---------- Source excerpt
Let X and Y be normal random variables with mean 0, variance $\sigma^2$ and correlation coefficient $\rho \in (-1,1)$, so that the density is given by
$$f(x,y) = \cfrac{1}{2\pi \sigma^2\sqrt{a-\rho^2}}\,\,\exp{\{-\cfrac{1}{2\sigma^2(1-\rho^2)}[x^2 - 2\rho xy+y^2]\}}$$
How to determine the distribution of $Z=\cfrac{X}{Y}$ ?
Let $Z=X/Y$ and $W=Y$.
The transformation $z=x/y,\: w=y$ has the inverse transformation
$x=zw, \: y=w$, and
$$ \bar{J}(z,w) =\begin{vmatrix} \frac{\partial{x}}{\partial{z}} & \frac{\partial{x}}{\partial{w}} \\ \frac{\partial{y}}{\partial{z}} & \frac{\partial{y}}{\partial{w}} \\ \end{vmatrix} $$
$$ \bar{J}(z,w)=\begin{vmatrix} w & z \\ 0 & 1 \\ \end{vmatrix} = w $$
Now
$$f_{ZW}(z,w) = |w|f_{XY}(zw,w)$$
and the marginal pdf of $Z$ is
$$f_{Z}(z) = \int_{-\infty}^{\infty}|w|f_{XY}(zw,w)dw$$
--------------------
● Challenge 1
Repeat the passage from the post on the ratio of two correlated normal variables between "Let X and Y" and "Let $Z=X/Y$ and $W=Y$.", inclusive, word for word.
---------- Data
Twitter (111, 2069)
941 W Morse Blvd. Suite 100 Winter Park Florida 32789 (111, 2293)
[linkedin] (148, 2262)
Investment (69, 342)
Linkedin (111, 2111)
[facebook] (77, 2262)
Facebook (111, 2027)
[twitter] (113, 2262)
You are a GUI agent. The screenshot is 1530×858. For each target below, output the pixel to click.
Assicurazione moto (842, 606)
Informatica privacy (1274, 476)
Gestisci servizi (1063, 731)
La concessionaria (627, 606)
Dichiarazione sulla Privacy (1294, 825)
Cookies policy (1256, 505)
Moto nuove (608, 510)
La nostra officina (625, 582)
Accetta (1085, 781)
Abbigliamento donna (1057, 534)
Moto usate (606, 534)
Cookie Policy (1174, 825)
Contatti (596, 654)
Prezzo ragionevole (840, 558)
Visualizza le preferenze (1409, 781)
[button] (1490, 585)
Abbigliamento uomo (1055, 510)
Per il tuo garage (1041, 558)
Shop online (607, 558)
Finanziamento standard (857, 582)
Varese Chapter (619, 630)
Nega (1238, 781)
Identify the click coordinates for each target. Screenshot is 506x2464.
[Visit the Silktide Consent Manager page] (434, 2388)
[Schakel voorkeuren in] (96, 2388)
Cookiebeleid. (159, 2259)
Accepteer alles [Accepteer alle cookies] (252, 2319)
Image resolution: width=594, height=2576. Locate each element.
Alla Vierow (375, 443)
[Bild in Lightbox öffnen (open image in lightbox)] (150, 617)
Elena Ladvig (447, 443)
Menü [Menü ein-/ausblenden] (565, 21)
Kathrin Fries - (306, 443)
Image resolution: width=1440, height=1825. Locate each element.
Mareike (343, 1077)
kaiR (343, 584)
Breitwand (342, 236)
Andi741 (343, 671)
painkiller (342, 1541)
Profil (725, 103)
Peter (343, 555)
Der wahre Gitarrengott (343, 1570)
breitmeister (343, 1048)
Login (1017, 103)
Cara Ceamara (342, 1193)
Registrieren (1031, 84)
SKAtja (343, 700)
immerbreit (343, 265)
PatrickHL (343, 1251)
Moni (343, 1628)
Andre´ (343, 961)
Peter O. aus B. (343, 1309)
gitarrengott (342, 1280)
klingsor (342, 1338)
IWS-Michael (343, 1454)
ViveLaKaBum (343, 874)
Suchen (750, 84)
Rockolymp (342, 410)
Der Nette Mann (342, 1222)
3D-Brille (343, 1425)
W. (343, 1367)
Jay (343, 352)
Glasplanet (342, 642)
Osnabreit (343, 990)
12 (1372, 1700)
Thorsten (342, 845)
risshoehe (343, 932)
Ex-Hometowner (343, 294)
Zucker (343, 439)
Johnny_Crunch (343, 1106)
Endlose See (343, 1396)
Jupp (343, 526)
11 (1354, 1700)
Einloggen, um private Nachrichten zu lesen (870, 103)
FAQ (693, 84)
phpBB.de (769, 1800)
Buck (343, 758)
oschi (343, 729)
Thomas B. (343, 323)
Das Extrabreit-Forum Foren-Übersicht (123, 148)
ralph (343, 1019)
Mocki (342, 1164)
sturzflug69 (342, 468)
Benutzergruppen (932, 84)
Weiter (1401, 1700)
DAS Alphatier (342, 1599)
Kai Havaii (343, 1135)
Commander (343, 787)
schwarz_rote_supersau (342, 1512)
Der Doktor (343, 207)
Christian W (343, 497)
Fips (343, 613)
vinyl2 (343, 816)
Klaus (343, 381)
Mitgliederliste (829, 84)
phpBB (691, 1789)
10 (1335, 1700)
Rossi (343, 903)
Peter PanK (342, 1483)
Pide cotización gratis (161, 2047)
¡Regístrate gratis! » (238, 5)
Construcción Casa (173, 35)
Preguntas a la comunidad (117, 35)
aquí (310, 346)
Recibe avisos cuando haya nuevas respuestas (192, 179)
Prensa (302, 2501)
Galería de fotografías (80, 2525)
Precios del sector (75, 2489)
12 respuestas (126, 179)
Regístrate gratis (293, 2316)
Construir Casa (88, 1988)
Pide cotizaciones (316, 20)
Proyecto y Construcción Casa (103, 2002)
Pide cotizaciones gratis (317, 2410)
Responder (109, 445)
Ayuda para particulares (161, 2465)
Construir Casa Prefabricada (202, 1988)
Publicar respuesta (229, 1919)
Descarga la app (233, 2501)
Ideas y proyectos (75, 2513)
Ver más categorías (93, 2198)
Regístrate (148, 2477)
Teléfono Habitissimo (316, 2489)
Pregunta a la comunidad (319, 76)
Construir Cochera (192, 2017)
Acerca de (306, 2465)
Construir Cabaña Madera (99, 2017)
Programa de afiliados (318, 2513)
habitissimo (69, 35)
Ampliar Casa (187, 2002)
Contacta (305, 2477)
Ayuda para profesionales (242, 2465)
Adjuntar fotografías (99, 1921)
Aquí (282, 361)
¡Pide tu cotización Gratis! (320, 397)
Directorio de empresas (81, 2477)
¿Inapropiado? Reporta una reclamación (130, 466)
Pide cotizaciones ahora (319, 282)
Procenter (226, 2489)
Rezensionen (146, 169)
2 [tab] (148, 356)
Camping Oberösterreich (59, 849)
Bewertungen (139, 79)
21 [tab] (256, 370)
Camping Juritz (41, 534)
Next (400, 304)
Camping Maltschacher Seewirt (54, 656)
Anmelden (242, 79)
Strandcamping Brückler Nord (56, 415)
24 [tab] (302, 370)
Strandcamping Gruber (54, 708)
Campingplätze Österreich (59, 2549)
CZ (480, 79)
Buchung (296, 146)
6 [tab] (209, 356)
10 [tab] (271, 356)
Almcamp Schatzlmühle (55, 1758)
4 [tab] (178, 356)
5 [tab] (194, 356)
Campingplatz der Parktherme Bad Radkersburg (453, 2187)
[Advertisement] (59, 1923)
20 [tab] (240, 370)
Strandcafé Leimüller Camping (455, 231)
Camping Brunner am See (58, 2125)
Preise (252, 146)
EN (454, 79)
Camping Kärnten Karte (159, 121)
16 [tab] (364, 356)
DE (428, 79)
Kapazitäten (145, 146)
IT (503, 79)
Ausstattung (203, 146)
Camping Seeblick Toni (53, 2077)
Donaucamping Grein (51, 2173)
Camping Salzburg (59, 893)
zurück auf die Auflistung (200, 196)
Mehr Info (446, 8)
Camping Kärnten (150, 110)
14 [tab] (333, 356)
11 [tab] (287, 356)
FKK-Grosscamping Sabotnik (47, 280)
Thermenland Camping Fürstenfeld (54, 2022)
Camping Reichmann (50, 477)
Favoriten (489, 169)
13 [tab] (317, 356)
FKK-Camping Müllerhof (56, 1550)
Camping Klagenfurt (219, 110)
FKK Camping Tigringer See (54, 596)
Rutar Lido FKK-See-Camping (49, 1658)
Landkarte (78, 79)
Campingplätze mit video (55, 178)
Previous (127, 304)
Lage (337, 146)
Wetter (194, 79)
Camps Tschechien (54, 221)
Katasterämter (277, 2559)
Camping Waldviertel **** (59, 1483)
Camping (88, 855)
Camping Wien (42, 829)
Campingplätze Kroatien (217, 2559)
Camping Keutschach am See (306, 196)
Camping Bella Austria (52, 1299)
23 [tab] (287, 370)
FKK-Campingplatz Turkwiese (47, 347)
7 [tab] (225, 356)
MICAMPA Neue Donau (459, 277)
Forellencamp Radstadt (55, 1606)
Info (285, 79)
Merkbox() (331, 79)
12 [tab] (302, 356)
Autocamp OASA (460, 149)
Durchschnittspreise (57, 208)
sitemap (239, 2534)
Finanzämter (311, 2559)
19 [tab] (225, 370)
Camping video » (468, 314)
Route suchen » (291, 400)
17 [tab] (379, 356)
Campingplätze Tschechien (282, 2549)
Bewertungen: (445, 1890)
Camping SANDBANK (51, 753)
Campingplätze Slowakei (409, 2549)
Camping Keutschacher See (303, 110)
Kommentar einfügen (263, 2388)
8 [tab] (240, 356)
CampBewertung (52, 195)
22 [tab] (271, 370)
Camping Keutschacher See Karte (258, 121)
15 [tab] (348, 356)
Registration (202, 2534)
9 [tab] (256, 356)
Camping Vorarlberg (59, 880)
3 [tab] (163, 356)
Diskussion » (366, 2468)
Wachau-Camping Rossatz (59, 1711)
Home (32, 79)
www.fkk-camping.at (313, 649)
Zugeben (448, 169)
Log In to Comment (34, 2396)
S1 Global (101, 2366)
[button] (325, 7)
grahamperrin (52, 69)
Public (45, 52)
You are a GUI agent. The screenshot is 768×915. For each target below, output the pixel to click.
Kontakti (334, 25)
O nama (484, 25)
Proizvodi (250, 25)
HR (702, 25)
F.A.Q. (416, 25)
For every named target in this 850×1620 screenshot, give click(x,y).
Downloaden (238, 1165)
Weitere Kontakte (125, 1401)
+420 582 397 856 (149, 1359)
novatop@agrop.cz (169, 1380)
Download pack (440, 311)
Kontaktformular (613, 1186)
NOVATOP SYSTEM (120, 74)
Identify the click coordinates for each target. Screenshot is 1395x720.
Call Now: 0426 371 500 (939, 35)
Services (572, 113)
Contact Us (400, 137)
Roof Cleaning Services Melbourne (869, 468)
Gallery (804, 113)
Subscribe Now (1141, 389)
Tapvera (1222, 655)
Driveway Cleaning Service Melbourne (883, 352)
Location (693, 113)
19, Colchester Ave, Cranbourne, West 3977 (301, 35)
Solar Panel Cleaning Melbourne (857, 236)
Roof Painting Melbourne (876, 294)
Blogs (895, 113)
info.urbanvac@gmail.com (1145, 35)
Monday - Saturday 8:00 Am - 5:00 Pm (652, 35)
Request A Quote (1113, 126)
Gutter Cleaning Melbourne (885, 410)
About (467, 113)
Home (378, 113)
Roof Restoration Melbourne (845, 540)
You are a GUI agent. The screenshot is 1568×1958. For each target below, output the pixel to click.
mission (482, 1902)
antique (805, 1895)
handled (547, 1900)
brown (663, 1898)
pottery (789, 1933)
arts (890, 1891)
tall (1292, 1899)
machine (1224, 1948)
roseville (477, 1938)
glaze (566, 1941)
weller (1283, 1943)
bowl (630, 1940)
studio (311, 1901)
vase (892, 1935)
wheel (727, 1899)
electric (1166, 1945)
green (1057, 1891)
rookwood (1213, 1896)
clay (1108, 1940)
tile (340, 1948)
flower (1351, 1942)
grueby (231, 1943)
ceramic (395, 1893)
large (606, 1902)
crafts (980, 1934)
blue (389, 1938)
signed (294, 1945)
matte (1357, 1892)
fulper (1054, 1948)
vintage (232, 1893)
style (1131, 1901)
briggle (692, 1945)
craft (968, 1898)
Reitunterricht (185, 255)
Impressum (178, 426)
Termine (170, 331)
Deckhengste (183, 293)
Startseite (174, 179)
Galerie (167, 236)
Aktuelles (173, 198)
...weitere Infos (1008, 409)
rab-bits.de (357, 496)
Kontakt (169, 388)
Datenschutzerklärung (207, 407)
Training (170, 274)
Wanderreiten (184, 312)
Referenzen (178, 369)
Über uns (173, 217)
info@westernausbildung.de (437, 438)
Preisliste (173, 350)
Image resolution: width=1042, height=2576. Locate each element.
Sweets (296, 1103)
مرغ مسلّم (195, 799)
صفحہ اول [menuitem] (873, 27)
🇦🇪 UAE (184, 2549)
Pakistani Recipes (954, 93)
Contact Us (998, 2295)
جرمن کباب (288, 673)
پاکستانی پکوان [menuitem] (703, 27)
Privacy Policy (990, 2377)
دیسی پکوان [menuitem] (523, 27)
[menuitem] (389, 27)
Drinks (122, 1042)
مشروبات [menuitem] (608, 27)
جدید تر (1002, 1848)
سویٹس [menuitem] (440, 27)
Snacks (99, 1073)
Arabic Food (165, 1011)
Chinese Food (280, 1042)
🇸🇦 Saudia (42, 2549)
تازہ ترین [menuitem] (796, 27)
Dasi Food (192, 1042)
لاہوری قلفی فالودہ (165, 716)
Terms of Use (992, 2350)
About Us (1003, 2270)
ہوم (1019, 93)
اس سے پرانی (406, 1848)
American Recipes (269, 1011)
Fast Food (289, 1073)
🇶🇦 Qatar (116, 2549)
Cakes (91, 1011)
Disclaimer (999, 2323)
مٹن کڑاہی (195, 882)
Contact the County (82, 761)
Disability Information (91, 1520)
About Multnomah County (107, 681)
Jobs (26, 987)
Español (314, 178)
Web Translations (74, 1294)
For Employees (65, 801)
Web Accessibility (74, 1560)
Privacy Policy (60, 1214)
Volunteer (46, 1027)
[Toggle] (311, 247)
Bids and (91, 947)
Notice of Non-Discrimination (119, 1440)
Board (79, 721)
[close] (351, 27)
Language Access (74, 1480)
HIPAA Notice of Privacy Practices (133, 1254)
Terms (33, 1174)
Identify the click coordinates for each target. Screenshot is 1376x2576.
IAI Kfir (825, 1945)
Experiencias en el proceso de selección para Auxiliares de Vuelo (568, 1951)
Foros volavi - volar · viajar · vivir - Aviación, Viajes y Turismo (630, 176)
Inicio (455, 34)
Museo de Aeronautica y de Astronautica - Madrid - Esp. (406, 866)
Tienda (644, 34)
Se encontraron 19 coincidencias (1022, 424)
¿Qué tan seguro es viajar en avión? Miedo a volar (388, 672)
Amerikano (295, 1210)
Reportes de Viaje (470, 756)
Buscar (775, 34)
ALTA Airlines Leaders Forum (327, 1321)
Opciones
--------------------
● Challenge 2
Give the part of the listing between the lines holding "SKAtja (343, 700)" and "11 (1354, 1700)", inclusive, as a two-column CSV with the headers request and answer and one row per line. Put each value in its own quoted field, with any line breaks turned into spaces.

● Full response 1
Let X and Y be normal random variables with mean 0, variance $\sigma^2$ and correlation coefficient $\rho \in (-1,1)$, so that the density is given by
$$f(x,y) = \cfrac{1}{2\pi \sigma^2\sqrt{a-\rho^2}}\,\,\exp{\{-\cfrac{1}{2\sigma^2(1-\rho^2)}[x^2 - 2\rho xy+y^2]\}}$$
How to determine the distribution of $Z=\cfrac{X}{Y}$ ?
Let $Z=X/Y$ and $W=Y$.

● Full response 2
request,answer
"SKAtja","(343, 700)"
"immerbreit","(343, 265)"
"PatrickHL","(343, 1251)"
"Moni","(343, 1628)"
"Andre´","(343, 961)"
"Peter O. aus B.","(343, 1309)"
"gitarrengott","(342, 1280)"
"klingsor","(342, 1338)"
"IWS-Michael","(343, 1454)"
"ViveLaKaBum","(343, 874)"
"Suchen","(750, 84)"
"Rockolymp","(342, 410)"
"Der Nette Mann","(342, 1222)"
"3D-Brille","(343, 1425)"
"W.","(343, 1367)"
"Jay","(343, 352)"
"Glasplanet","(342, 642)"
"Osnabreit","(343, 990)"
"12","(1372, 1700)"
"Thorsten","(342, 845)"
"risshoehe","(343, 932)"
"Ex-Hometowner","(343, 294)"
"Zucker","(343, 439)"
"Johnny_Crunch","(343, 1106)"
"Endlose See","(343, 1396)"
"Jupp","(343, 526)"
"11","(1354, 1700)"